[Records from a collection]
********************
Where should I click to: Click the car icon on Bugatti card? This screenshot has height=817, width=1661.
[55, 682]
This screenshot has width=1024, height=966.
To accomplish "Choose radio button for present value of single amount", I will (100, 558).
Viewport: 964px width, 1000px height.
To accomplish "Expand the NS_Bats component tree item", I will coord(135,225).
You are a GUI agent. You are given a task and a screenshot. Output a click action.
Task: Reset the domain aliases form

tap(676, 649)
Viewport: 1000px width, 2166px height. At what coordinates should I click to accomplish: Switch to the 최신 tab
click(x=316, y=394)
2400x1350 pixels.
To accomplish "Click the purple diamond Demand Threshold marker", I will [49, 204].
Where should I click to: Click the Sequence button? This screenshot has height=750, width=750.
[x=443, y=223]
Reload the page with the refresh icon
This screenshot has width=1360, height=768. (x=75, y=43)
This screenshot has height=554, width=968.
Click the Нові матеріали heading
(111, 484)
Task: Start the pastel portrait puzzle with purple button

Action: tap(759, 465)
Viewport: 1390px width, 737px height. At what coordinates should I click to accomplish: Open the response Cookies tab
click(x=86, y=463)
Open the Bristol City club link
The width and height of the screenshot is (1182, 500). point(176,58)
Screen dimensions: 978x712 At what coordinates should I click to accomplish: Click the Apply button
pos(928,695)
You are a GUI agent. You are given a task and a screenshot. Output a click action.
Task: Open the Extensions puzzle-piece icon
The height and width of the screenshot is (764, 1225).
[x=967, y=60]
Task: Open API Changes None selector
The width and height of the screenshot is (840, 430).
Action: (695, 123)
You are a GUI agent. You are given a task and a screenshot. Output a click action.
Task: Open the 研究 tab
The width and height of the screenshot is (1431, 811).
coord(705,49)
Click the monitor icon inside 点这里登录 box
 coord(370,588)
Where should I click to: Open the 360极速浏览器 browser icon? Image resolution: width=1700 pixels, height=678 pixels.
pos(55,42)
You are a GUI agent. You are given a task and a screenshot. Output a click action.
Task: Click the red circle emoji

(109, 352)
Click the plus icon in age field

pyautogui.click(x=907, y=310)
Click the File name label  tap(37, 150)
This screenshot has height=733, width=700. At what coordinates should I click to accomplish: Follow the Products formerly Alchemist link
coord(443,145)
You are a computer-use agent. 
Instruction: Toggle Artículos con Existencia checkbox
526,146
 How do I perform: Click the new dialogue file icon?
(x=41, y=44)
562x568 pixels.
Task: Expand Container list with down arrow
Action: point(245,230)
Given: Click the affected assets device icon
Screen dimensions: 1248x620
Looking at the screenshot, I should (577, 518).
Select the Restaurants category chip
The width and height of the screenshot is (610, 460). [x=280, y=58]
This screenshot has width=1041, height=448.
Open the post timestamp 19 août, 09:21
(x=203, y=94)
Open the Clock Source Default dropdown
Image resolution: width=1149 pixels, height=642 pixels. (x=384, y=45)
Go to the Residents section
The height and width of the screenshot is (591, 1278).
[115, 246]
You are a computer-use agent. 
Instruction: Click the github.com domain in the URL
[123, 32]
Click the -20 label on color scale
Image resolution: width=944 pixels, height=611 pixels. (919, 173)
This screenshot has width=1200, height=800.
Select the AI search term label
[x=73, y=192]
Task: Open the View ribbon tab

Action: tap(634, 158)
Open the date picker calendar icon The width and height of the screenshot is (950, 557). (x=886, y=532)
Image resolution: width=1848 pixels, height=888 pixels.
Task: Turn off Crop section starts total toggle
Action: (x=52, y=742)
********************
■ **Task instructions**: The answer must hold only the lines from the first line of the data through the line bearing "Task: Open the Extensions puzzle-piece icon", returned exactly.

■ **The completed task**:
Where should I click to: Click the car icon on Bugatti card? This screenshot has height=817, width=1661.
[55, 682]
This screenshot has width=1024, height=966.
To accomplish "Choose radio button for present value of single amount", I will (100, 558).
Viewport: 964px width, 1000px height.
To accomplish "Expand the NS_Bats component tree item", I will coord(135,225).
You are a GUI agent. You are given a task and a screenshot. Output a click action.
Task: Reset the domain aliases form

tap(676, 649)
Viewport: 1000px width, 2166px height. At what coordinates should I click to accomplish: Switch to the 최신 tab
click(x=316, y=394)
2400x1350 pixels.
To accomplish "Click the purple diamond Demand Threshold marker", I will [49, 204].
Where should I click to: Click the Sequence button? This screenshot has height=750, width=750.
[x=443, y=223]
Reload the page with the refresh icon
This screenshot has width=1360, height=768. (x=75, y=43)
This screenshot has height=554, width=968.
Click the Нові матеріали heading
(111, 484)
Task: Start the pastel portrait puzzle with purple button

Action: tap(759, 465)
Viewport: 1390px width, 737px height. At what coordinates should I click to accomplish: Open the response Cookies tab
click(x=86, y=463)
Open the Bristol City club link
The width and height of the screenshot is (1182, 500). point(176,58)
Screen dimensions: 978x712 At what coordinates should I click to accomplish: Click the Apply button
pos(928,695)
You are a GUI agent. You are given a task and a screenshot. Output a click action.
Task: Open the Extensions puzzle-piece icon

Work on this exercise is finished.